IMPACT-PD – Implications of Polyamine and Glucosylceramide Transport in Parkinson’s Disease
Using a range of complementary techniques, the team aims to explore the hypotheses that an impaired polyamine and glucosylceramide transport activity causes toxic accumulation of these substances in lysosomes and leads to a shortage elsewhere in the cell.
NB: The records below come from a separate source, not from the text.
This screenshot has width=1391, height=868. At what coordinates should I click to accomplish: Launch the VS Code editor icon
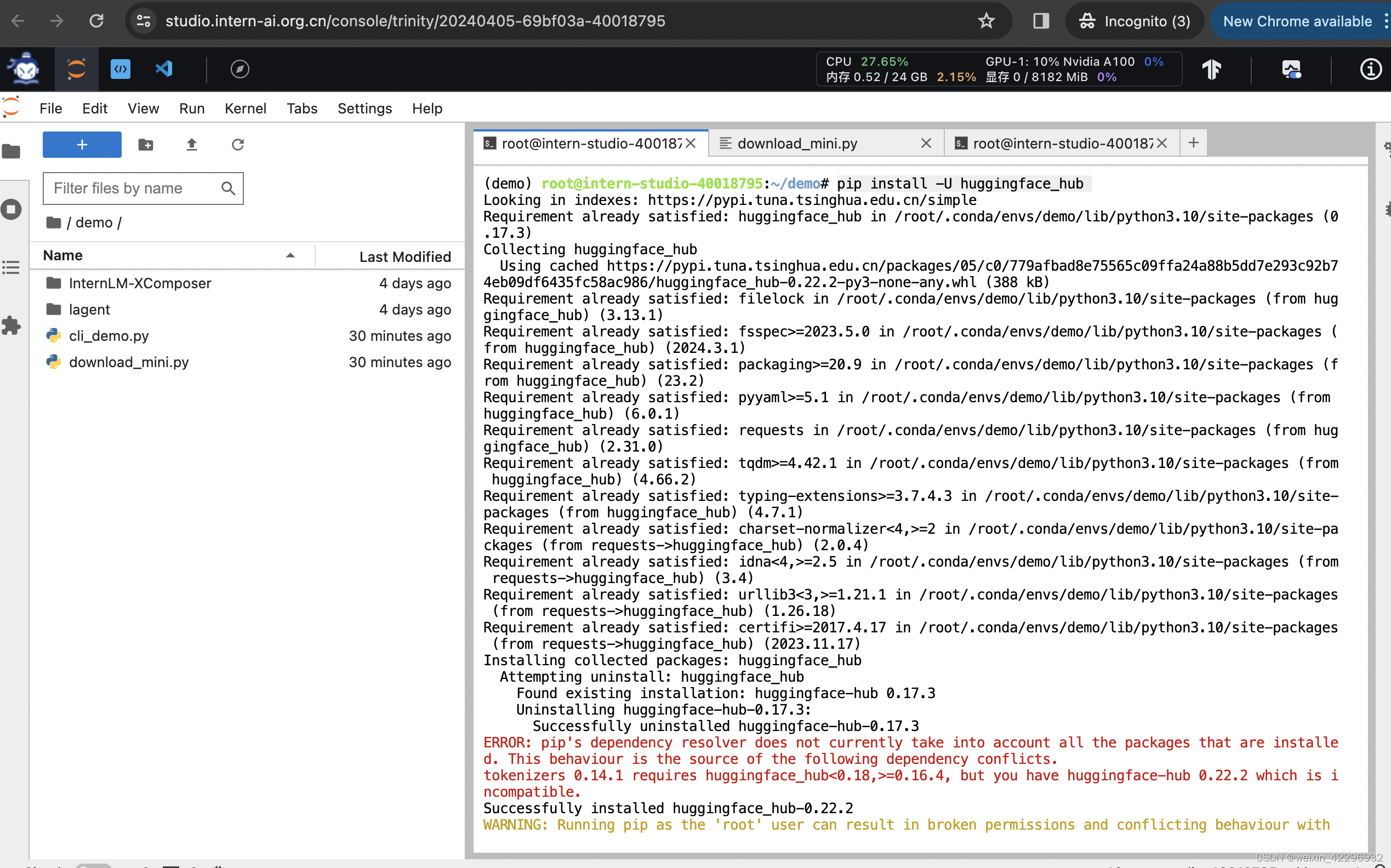tap(164, 70)
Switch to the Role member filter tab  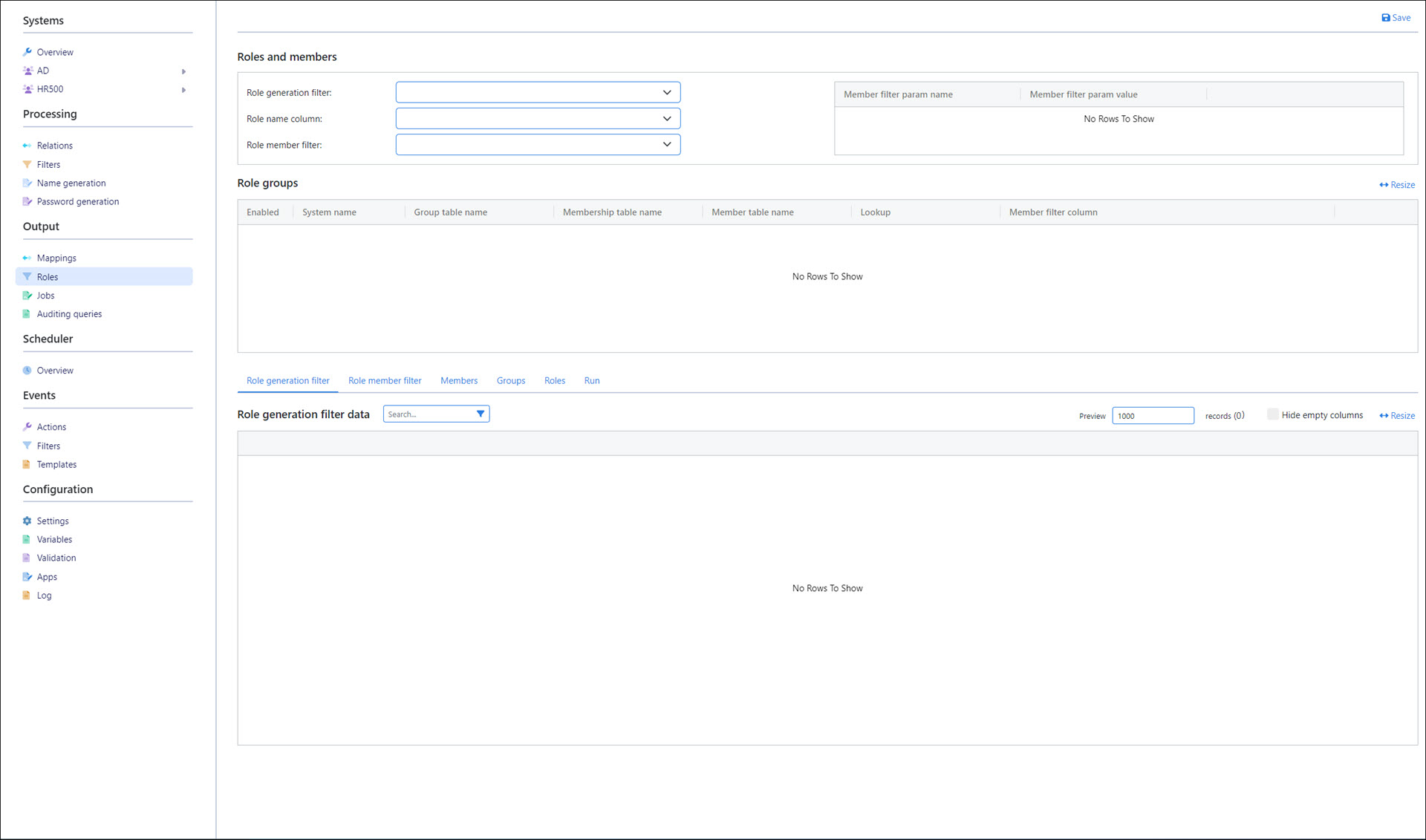385,380
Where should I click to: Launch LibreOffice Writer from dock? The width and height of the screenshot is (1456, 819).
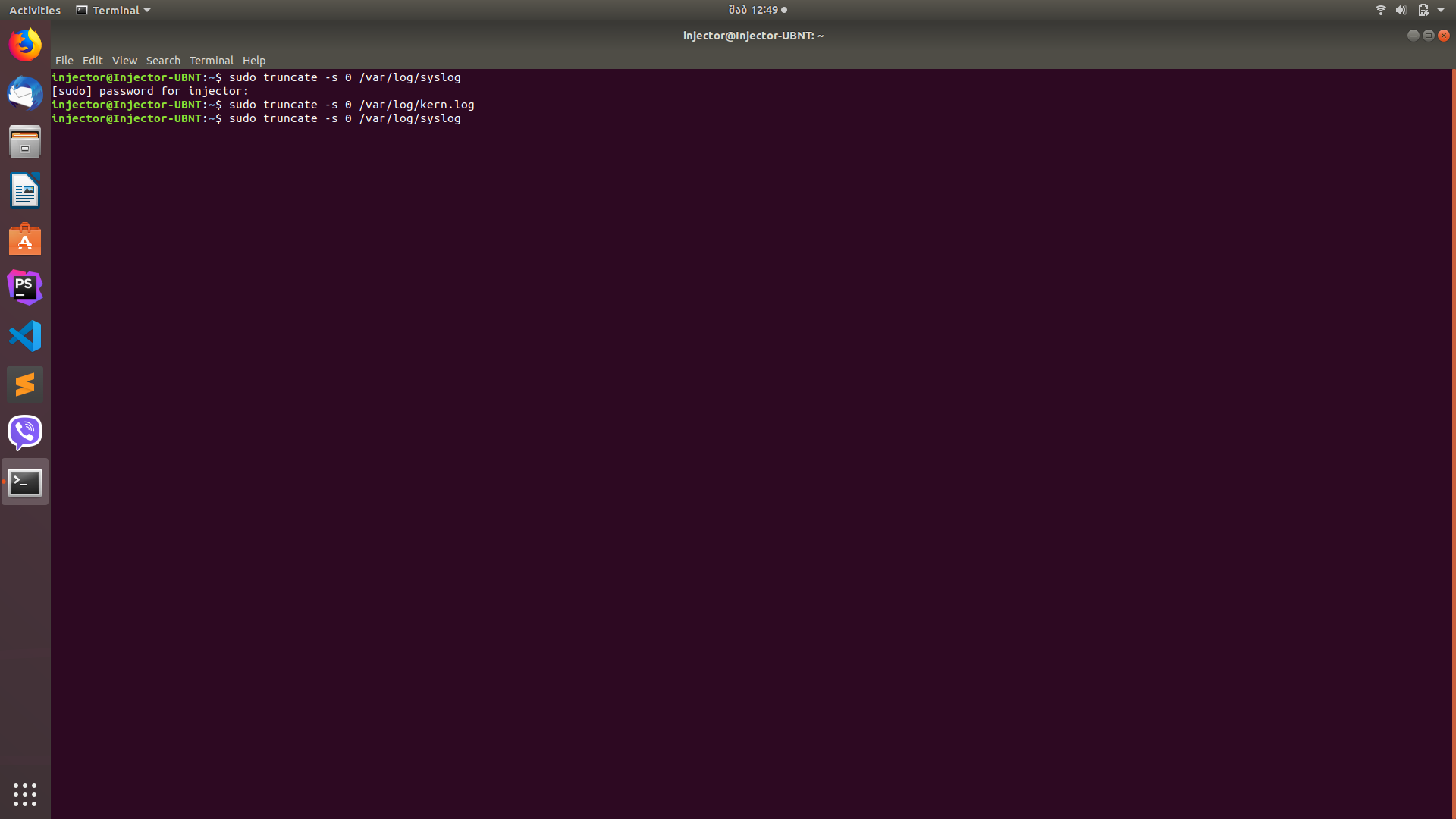[25, 190]
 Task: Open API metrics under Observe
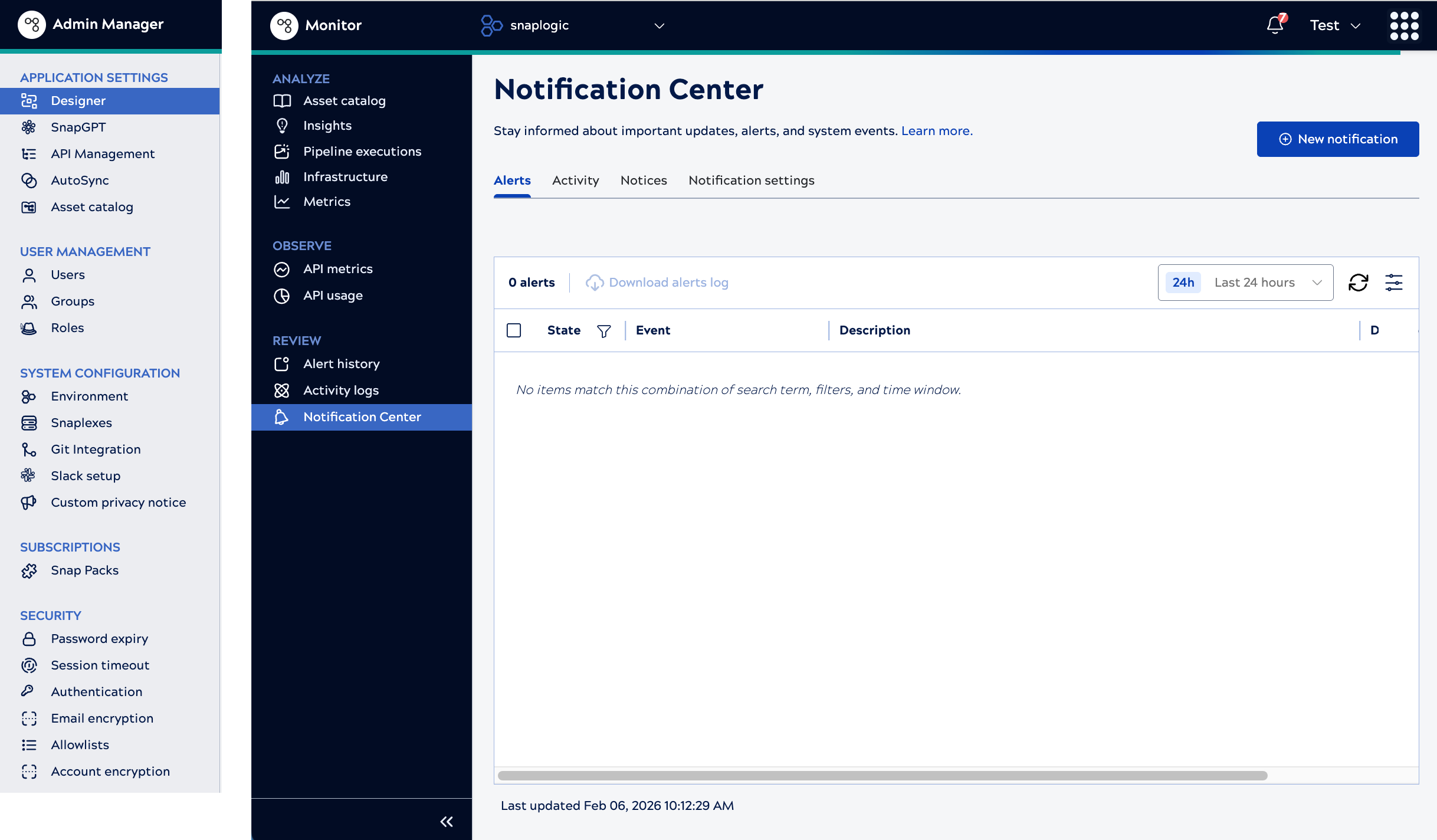(338, 269)
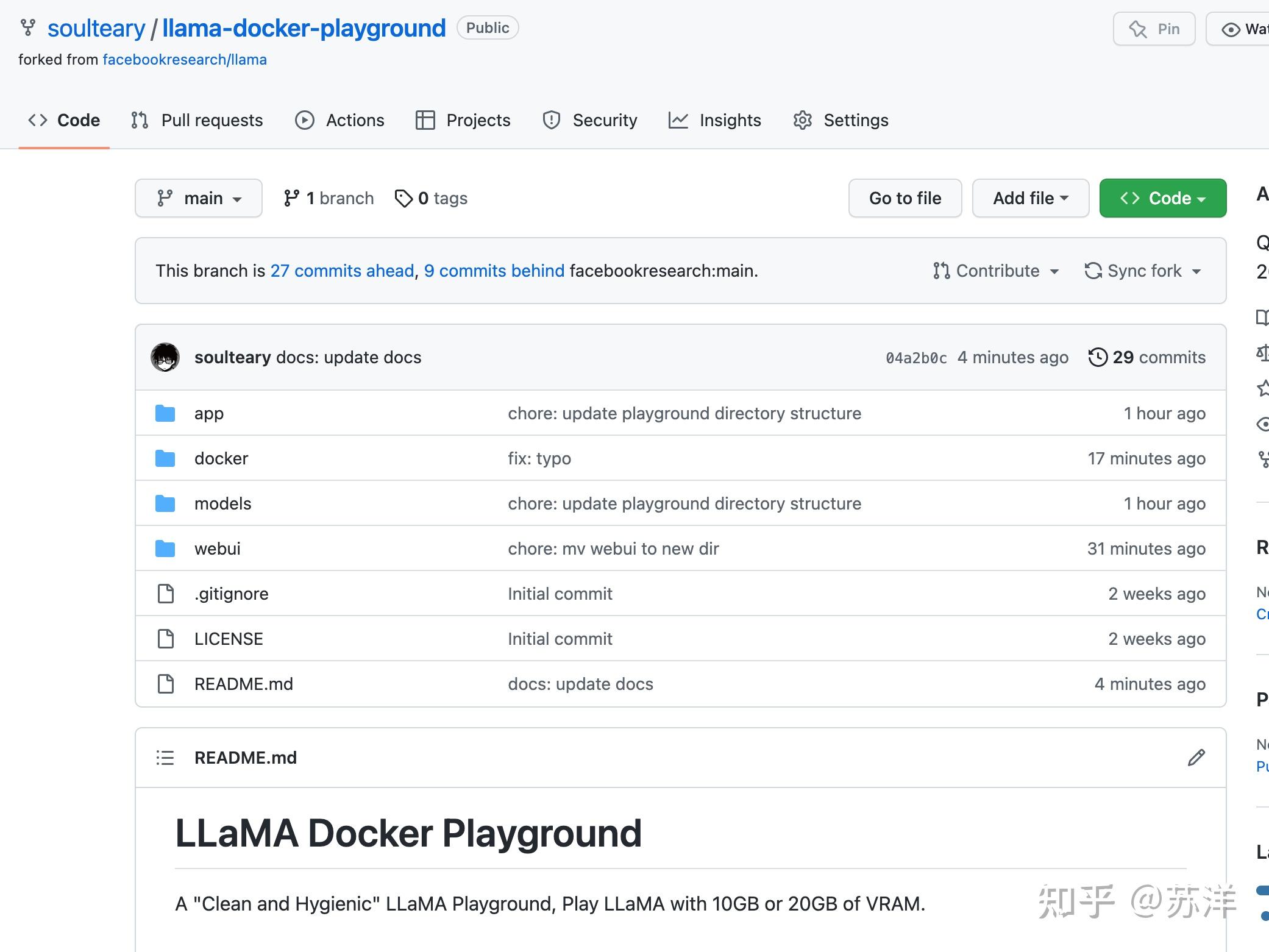Expand the green Code dropdown
Image resolution: width=1269 pixels, height=952 pixels.
(1162, 198)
Together, this may cause lysosomal and mitochondrial dysfunction, and lead to α-synuclein toxicity, three major hallmarks of PD.
A full description of the project and the other successful grantees can be seen on this website:
Besides Joseph Lyons, the team also includes DANDRITE's SAB member Veerle Baekelandt (Katholieke Universiteit Leuven), and collaborators Tim Ahfeldt (Icahn School of Medicine at Mount Sinai, NY), Ellen Sidransky (National Human Genome Research Institute, US), and Peter Vangheluwe (Katholieke Universiteit Leuven) leading the consortium.